Money, flexibility, and a cool boss – this is what young workforce is after when choosing a workplace

By: Trademagazin Date: 2021. 11. 10. 09:40

According to PwC’s Employee Preference Survey, corporate culture and management have gained importance in the workplace choices of young people in the second year of Covid. The option of working from home has made it into the top ten of job preferences for the first time this year. Reduced uncertainty did not change employees’ priorities this year, which had experienced a complete reordering last year: base salary is still the top priority, followed by a flexible and predictable work schedule. This year, PwC Hungary has surveyed the job preferences of young and experienced employees in Hungary for the fifth time.

How do young people choose a job?

The results of PwC’s survey show that the reduced uncertainty has not led respondents aged 19 to 28 to return to the priorities they had before the pandemic. Moreover, certain aspects became even more pronounced, with base salary still remaining the top priority. This is followed by control over working hours, i.e. a flexible and predictable work schedule. Young employees accept if flexibility goes hand in hand with occasional overload, but they expect corporations to provide proper compensation in such cases. 

The pandemic substantially reshaped young people’s attitudes toward workplaces. The new situation clearly strengthened the role of corporate culture, which is key not only to a better employee experience but also to a successful and appealing employer branding. Employees and job-seekers give a higher priority to immediate colleagues and management style: these factors earned the fourth and fifth places in young employees’ overall ranking in 2021. Experienced employees consider the personality of their immediate superiors even more important and ranked this factor third, which choice may be attributable to the pandemic.

Róbert Bencze, Director of People & Organisation, HR Consulting Services at PwC Hungary said: ”This result unambiguously sets the homework for corporations and their leadership: organisations need to adapt to the new expectations. They must rethink the proportion of home days to office days, or the concept of flexibility within one working day, and they must understand that their employees require different arrangements and methods for working and relationship building. Expectations towards management have also grown: employees expect higher transparency, as well as open, honest and credible communication.” 

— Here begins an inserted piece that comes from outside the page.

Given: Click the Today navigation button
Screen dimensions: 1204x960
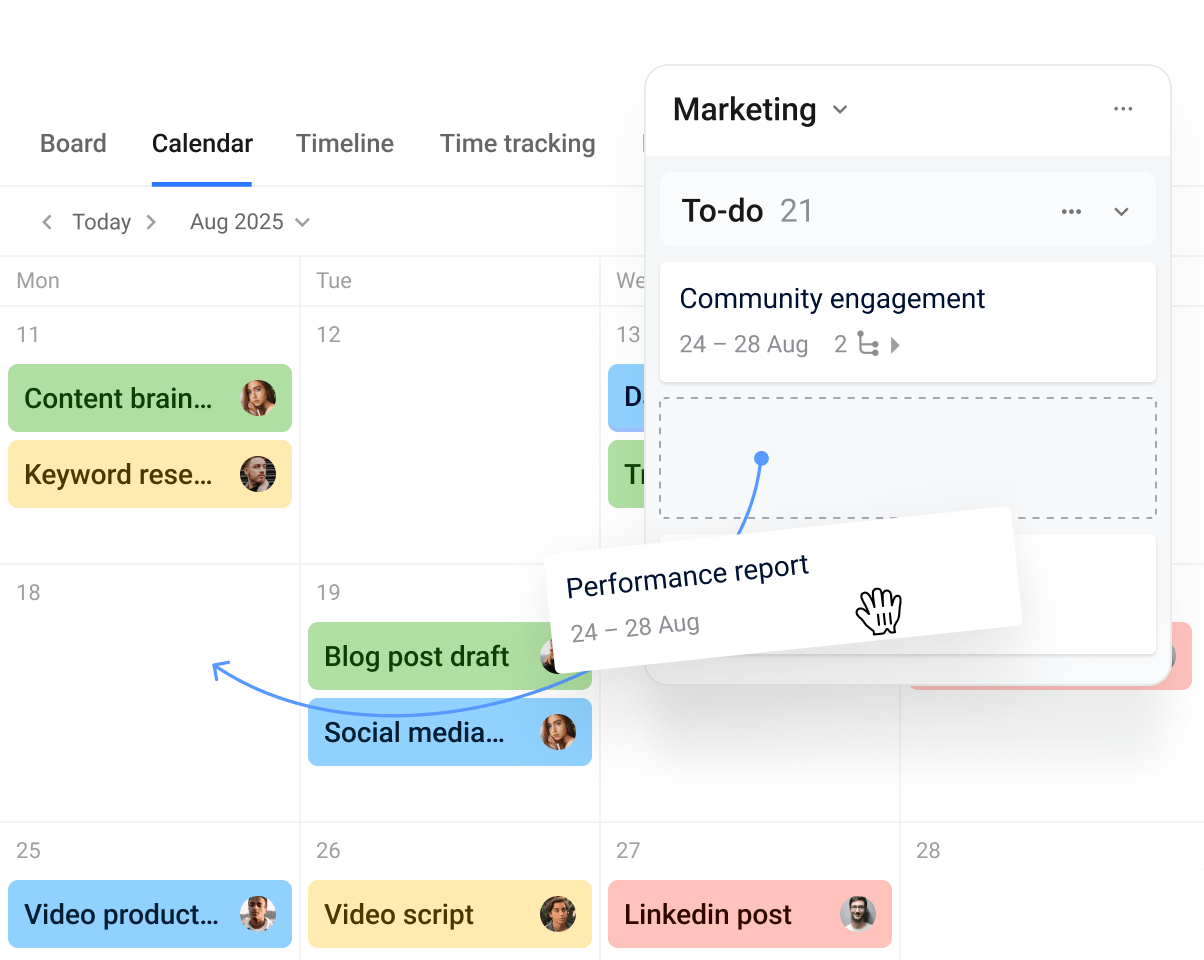Looking at the screenshot, I should 99,222.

Where are we going to work?

Experience shows that corporations are reacting differently to the possibility of returning to the office. Many organisations are maintaining a hybrid work schedule, some are resuming full office presence, and other have become even more progressive.

Experienced hires and career starters have different expectations in regard to working from home. The option of remote work is particularly essential to employees over 28: it is the fourth most important factor in choosing a workplace. Although working from the office is important to young employees because it helps them in learning and relationship building, their responses also reveal that they would not return to the offices of a company that will not offer the option of working from home any longer.

Young people have different views on where they would like to work: those living in the capital consider working from home to be decisive and ranked it eighth, whereas it proved to be less important in the Eastern parts of the country, and got the 23rd place in the Northern Great Plain region.  

Who is responsible for upskilling?

According to PwC’s Global CEO Survey, 83% of the CEOs intend to invest in the digital transformation of their companies. Accelerated processes require a higher level of knowledge and more skills from employees, but competencies based on social and emotional intelligence have also become more appreciated in organisations. 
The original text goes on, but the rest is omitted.